• [SUPPLIED DATA]:

◆ ◆ ◆ ◆

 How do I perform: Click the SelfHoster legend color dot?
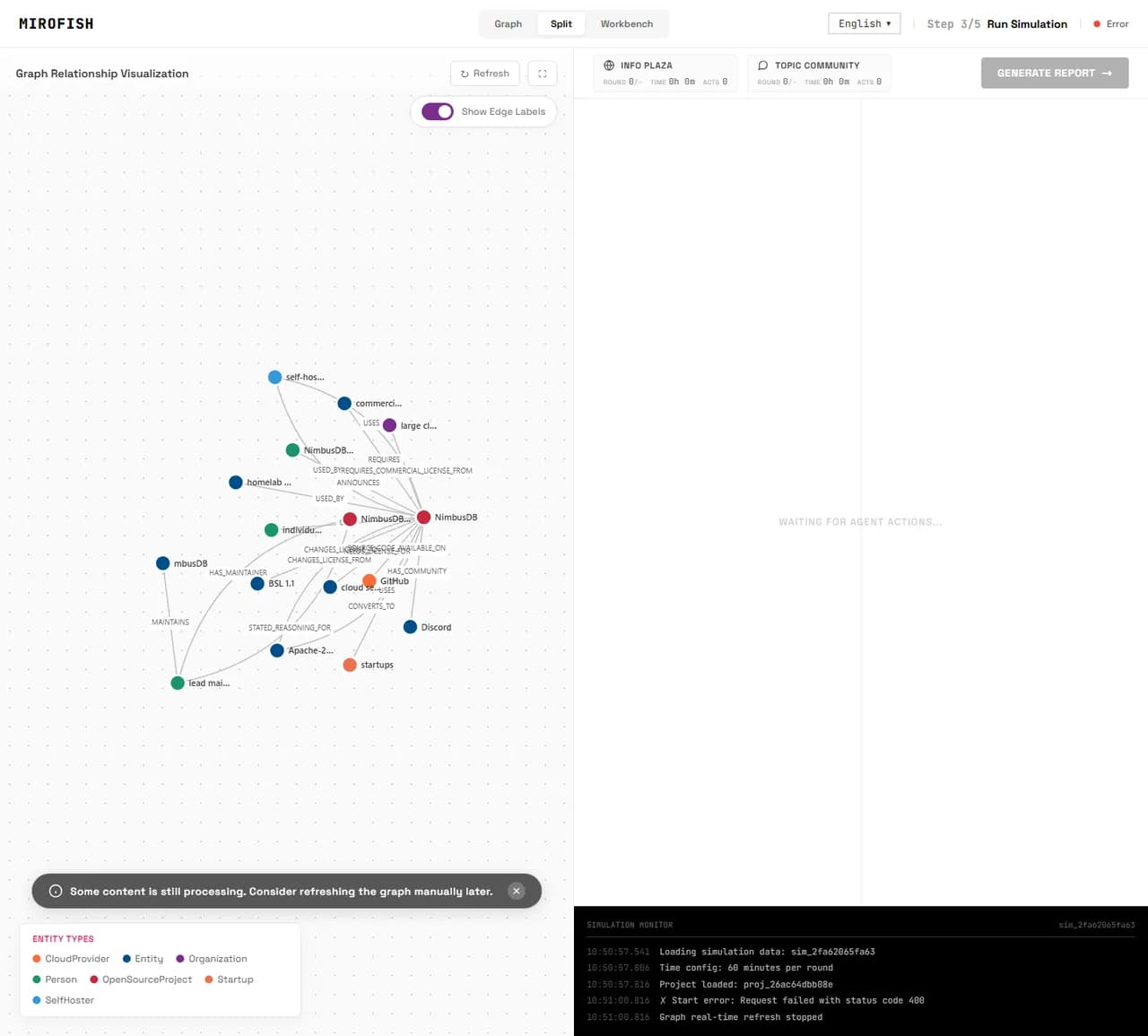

◆ ◆ ◆ ◆

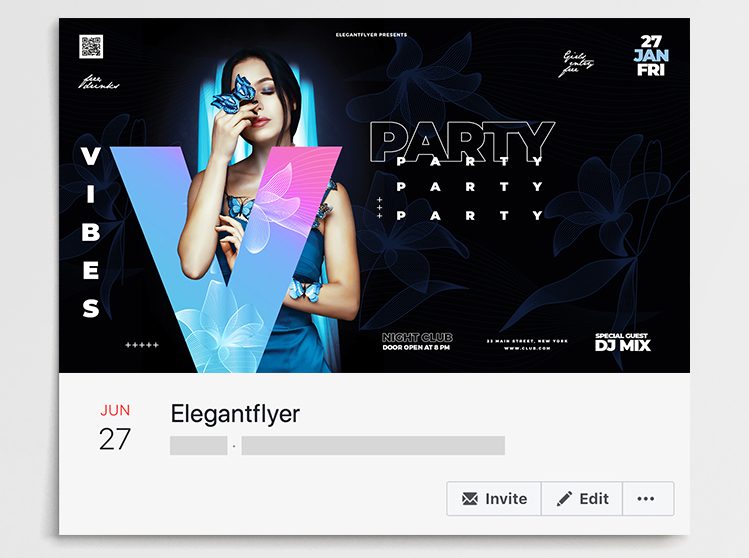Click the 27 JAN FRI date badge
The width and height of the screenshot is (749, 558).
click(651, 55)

◆ ◆ ◆ ◆

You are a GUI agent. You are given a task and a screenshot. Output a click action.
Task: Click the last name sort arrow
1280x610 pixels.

◆ ◆ ◆ ◆

• [WORK ORDER]:
In the entries above, find the line holding "Task: Click the last name sort arrow" and the line holding "1280x610 pixels.", then retype exactly those two lines and every line between them, and nothing else.

• [ANSWER]:
Task: Click the last name sort arrow
1280x610 pixels.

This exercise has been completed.